§ DATA UNDER STUDY:
• • •

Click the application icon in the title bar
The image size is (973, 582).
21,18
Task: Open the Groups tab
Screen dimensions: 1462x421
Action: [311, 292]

• • •

§ WHAT YOU HAVE TO DO: Only the lines from the one with "Task: Open the Groups tab" through the end of the material are wanted; copy them exactly, both ends included.

§ SOLUTION FOR THIS TASK:
Task: Open the Groups tab
Screen dimensions: 1462x421
Action: [311, 292]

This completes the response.